Somehow, in some strange way, in the years that followed the Galicia Alvia crash, the woman who was Infrastructure Minister at the time, Ana Pastor (PP, conservative), was then promoted to … Speaker of Congress in Madrid.
Congress notably spent lots of time and energy refusing to investigate the crash properly.
The person who was the engineering project director for the actual crash curve in Angrois curve, where the previous Alvia derailed, was a woman called Isabel Pardo de Vera.
She was later promoted to become....the Chairwoman of Adif, the Spanish rail infrastructure company...and then later still ended up as… Secretary of State for Transport.
The politicain who had actually commissioned the Angrois high-speed project as Infrastructure Minister was Pepe Blanco (PSOE, a socialist).
Years later, as we now know, in the middle of (another Spanish political) corruption case, Blanco flatly denied ever having recommended…Pardo de Vera…for the Chairwoman of Adif appointment.
In Spain, politicians never take the blame for anything.
In my 25 years here, nothing has changed. It doesn't matter if it's the Alvia high-speed train crashes, (Angrois, Adamuz), the Valencia Metro crash, the Yak 42 accident, the Spanair plane crash at Barajas, or the Valencia flash floods two years ago, or any of the others.

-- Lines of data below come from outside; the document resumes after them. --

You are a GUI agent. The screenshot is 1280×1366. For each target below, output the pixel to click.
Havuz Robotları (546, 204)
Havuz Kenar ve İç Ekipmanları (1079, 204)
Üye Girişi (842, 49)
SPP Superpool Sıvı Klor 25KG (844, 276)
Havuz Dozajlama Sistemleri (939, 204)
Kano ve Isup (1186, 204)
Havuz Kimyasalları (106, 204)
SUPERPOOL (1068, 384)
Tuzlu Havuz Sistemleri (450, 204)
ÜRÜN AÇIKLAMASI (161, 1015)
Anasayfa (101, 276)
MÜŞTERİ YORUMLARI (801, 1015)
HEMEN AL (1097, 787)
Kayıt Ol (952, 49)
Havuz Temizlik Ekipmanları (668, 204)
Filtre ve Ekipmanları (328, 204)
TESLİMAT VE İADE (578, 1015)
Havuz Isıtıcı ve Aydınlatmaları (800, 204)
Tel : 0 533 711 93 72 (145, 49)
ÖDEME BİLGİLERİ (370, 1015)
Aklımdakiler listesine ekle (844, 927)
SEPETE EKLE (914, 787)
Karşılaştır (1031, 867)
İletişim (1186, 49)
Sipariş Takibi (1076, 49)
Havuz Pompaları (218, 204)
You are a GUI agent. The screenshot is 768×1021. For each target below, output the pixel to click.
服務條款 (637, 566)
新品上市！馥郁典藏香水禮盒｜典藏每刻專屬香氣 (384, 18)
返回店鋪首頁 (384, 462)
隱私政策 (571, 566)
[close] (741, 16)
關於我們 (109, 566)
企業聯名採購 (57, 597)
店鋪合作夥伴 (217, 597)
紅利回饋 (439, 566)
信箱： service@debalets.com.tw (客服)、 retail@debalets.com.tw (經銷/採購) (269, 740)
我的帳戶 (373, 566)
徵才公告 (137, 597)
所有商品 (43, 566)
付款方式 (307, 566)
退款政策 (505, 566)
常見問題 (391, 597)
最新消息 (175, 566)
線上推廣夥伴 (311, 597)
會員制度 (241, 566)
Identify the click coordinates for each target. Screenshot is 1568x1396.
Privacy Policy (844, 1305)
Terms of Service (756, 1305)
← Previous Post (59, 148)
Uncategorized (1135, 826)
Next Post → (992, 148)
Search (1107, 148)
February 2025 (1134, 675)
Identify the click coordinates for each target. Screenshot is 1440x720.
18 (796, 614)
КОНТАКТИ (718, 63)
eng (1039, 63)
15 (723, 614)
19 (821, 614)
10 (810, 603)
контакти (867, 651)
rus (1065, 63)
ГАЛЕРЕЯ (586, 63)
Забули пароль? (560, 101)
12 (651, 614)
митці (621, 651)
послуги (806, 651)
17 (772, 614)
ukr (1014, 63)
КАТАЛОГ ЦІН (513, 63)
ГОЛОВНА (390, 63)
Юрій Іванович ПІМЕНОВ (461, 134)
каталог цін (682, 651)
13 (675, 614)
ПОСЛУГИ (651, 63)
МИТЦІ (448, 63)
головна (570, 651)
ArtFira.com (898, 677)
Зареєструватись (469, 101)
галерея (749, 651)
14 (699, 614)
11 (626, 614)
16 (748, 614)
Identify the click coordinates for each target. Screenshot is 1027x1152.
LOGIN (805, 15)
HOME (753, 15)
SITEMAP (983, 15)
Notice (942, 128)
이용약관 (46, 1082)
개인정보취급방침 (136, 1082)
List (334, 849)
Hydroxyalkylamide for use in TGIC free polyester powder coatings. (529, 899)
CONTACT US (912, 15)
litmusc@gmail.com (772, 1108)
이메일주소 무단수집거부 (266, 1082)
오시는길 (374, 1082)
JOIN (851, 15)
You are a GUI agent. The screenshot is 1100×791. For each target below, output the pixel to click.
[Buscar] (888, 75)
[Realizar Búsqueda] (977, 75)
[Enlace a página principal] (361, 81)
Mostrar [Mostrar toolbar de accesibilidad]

Nothing changes.
When there are major accidents in Spain, the victims and ordinary citizens always pay the price. The political class never does.
My condolences and a big hug to the new victims in Adamuz and their families.
[The headline in the image is from Spain's version of the BBC a few years ago: "Blanco [socialist, minister] and Pastor [conservative, minister, Speaker] deny plotting to shift blame for the [Angrois] Alvia accident. Blanco rejects accusation of a joint socialist and conservative plot to blame the train driver. Pastor denies she obstructed the investigation into the tragedy at the Ministry of Infrastructure."]
[Note: Pardo de Vera is currently being investigated on five counts of corruption, bribery and criminal organisation in the Koldo case, which affects the Socialist Party and another Infrastructure Minister, Ábalos...who was sent to prison not long ago by the Supreme Court.]